Domestic violence allegations can take a toll on your life. Criminal charges can damage your reputation, and your future and your freedom may be on the line. With so much at stake, it’s imperative that you know how to appropriately defend yourself. This means knowing all of the defense strategies at your disposal and exploiting those that are most beneficial to you. Let’s look at some of those defense options here.
- Argue that you didn’t commit the act in question: If the facts warrant it, you may be able to avoid conviction by simply raising doubt as to whether you actually engaged in domestic violence. Providing evidence of your whereabouts during the time in question can be helpful here. If this argument fits your circumstances, then talk to witnesses who can attest to where you were during the time when the alleged event occurred.
- Attack the alleged victim’s credibility: A lot of domestic violence allegations are levied out of animosity and anger, not out of the truth. If you suspect that the alleged victim in your case is simply trying to get back at your or make you pay in some way, then you’ll want to carefully assess his or her injuries to see if they line up with the allegations. A medical expert may be able to help you here, as can any indications that the alleged victims lacks a truthful character.
- Argue lack of intent: In order to obtain a conviction, prosecutors are going to have to show that you intended to harm the alleged victim. This is a high hurdle to clear, and it can open up a lot of arguments for you. The positioning of any weapons and any blood at the scene may help tell a story that is consistent with your account of the event being accidental. This argument very well may take more physical evidence to support it, so be prepared to address that issue.
- Claim self-defense: This can be a powerful argument in a domestic violence case, and it’s oftentimes a successful approach to take. After all, when emotions run on high and a physical dispute arises, it’s easy for both parties to get injured. But if you can testify that the alleged victim acted out of aggression first and that you acted reasonably in self-defense to protect yourself, then you may be able to avoid conviction.
- Point out improper police practices: Depending on the facts at hand, you may be able to suppress certain evidence to prevent the prosecution from using it against you. For example, if you weren’t read your Miranda rights prior to being interrogated and subsequently made incriminating statements, then you have a good argument for preventing those statements from being used against you in court since they were obtained in violation of your rights. An attorney who is experienced in handling evidentiary issues can help you assess all of your options here.
Choose the strategy that allows you to aggressively defend yourself
If you’ve been accused of wrongdoing, then you need a custom-tailored criminal defense that’s right for you.
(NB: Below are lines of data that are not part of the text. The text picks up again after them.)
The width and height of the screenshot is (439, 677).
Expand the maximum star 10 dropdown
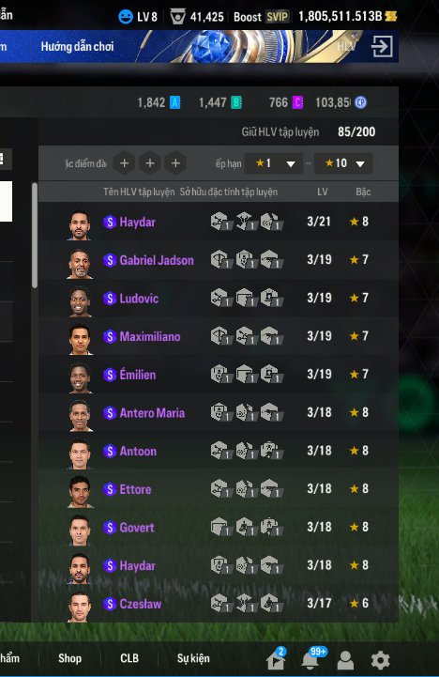[x=343, y=163]
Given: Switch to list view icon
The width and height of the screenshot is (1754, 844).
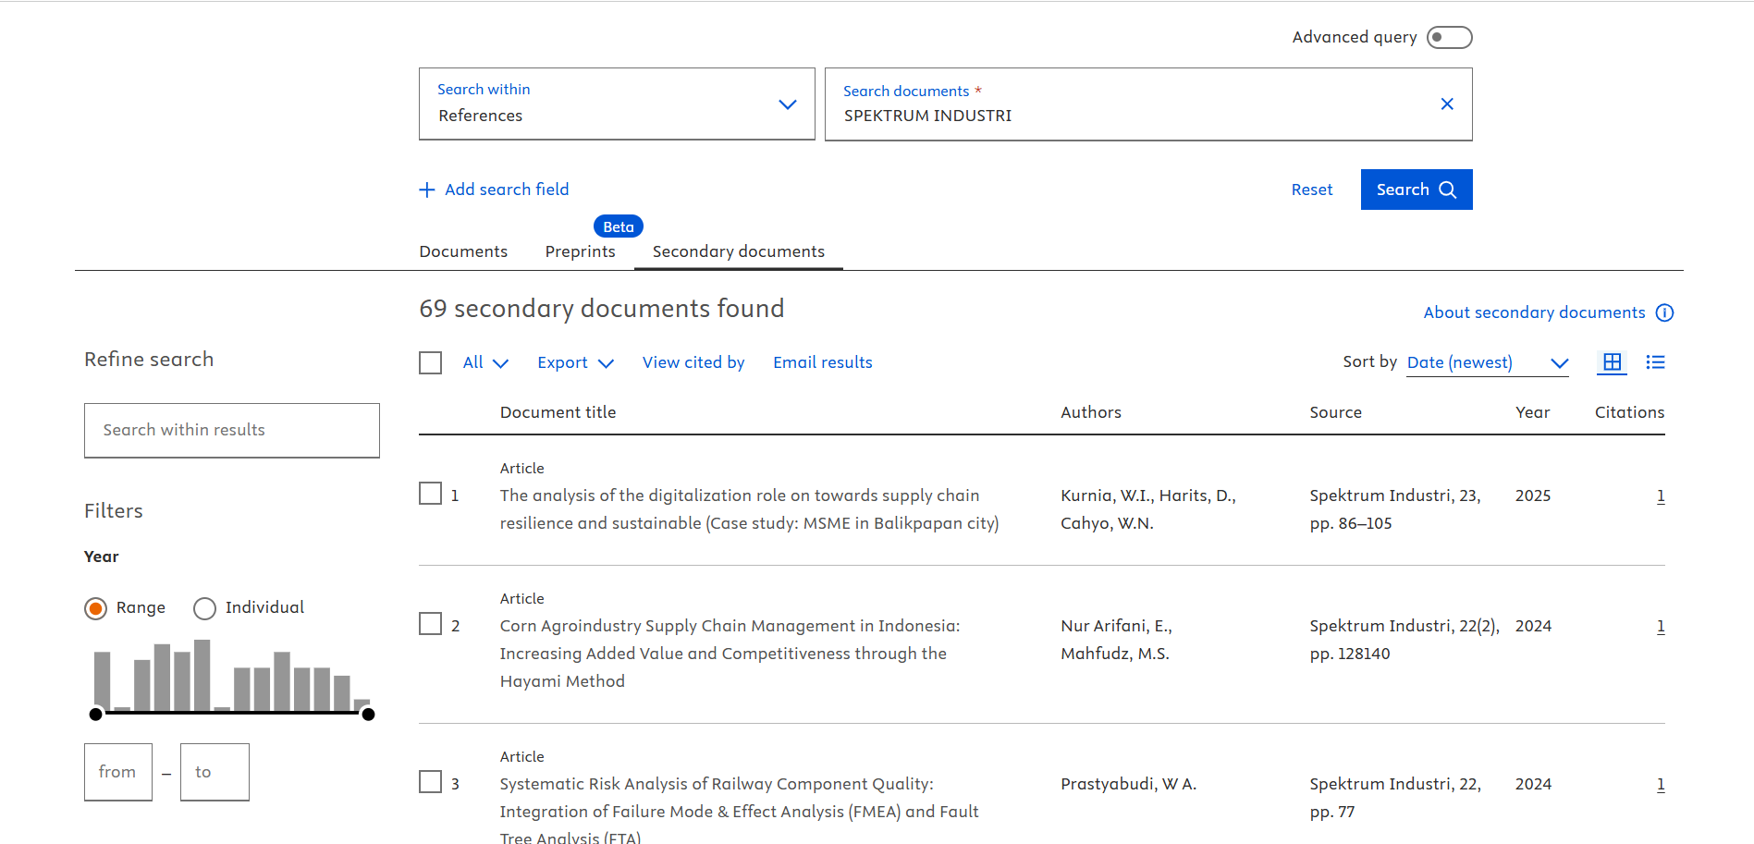Looking at the screenshot, I should click(x=1655, y=362).
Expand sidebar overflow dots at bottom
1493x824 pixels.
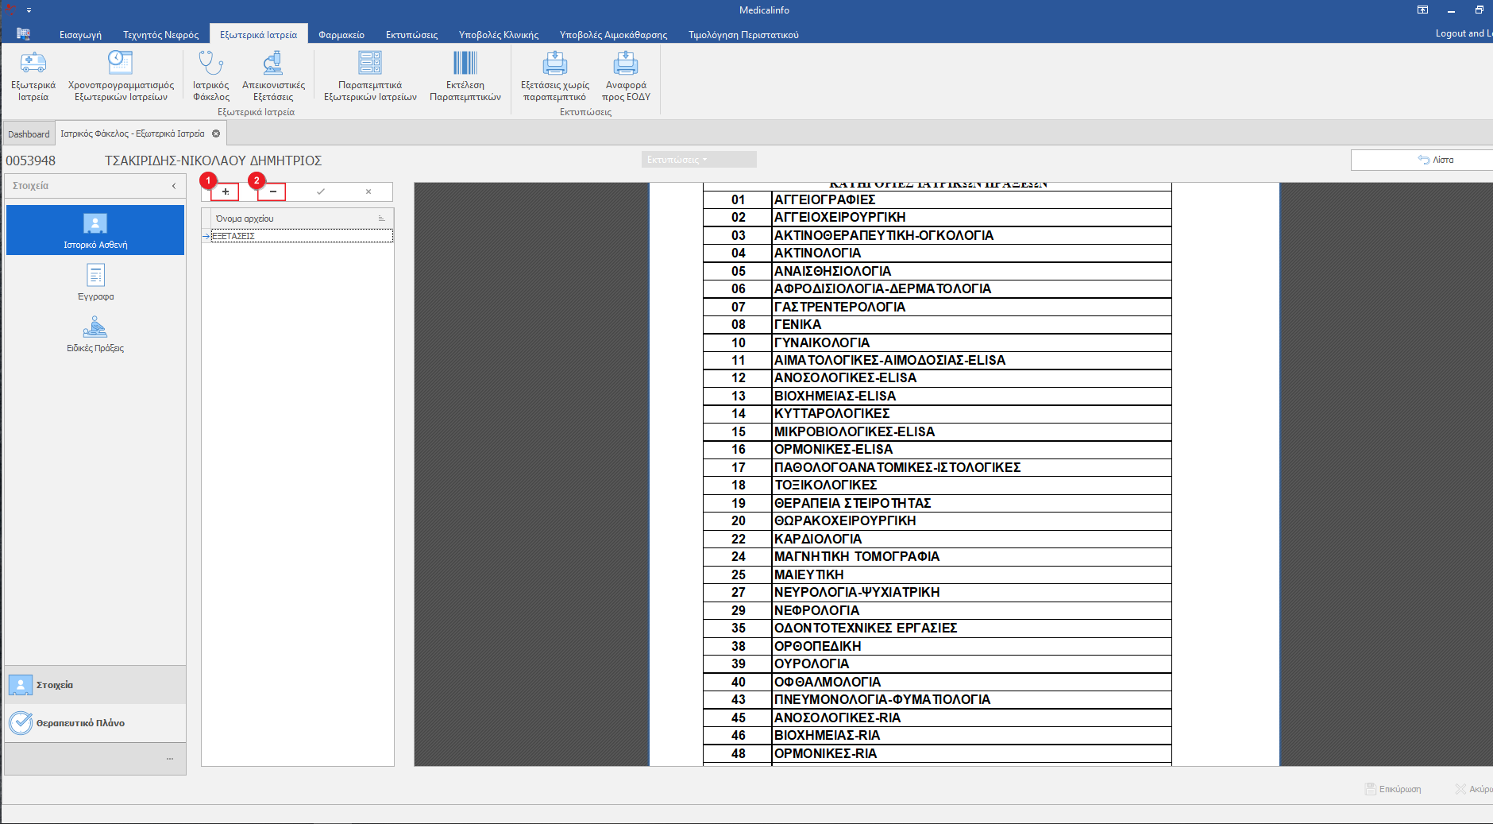[170, 759]
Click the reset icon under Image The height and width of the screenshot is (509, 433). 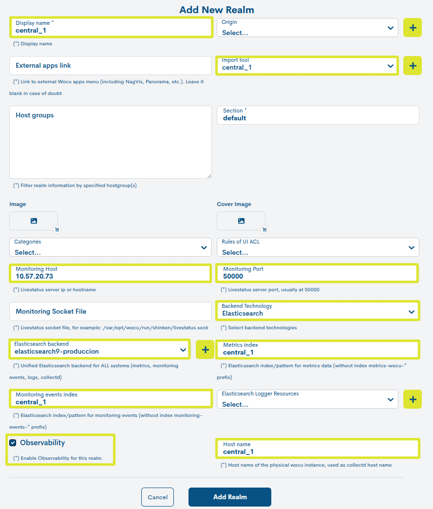57,229
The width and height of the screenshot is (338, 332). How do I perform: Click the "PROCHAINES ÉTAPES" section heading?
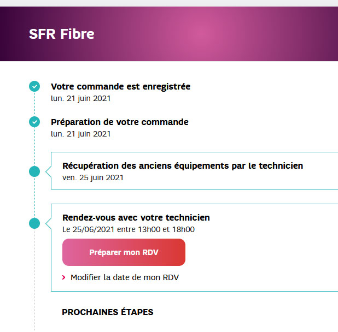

This means thoroughly vetting all of your options, gathering evidence, and anticipating the prosecution’s arguments. You’ll need to know evidentiary and case law, as well as the trial rules if you want to position yourself for success. We know that all of this may sound daunting, but an attorney with a proven track record of success in these kinds of cases may be able to help you present your arguments in a fashion that is persuasive enough to protect your future and your freedom.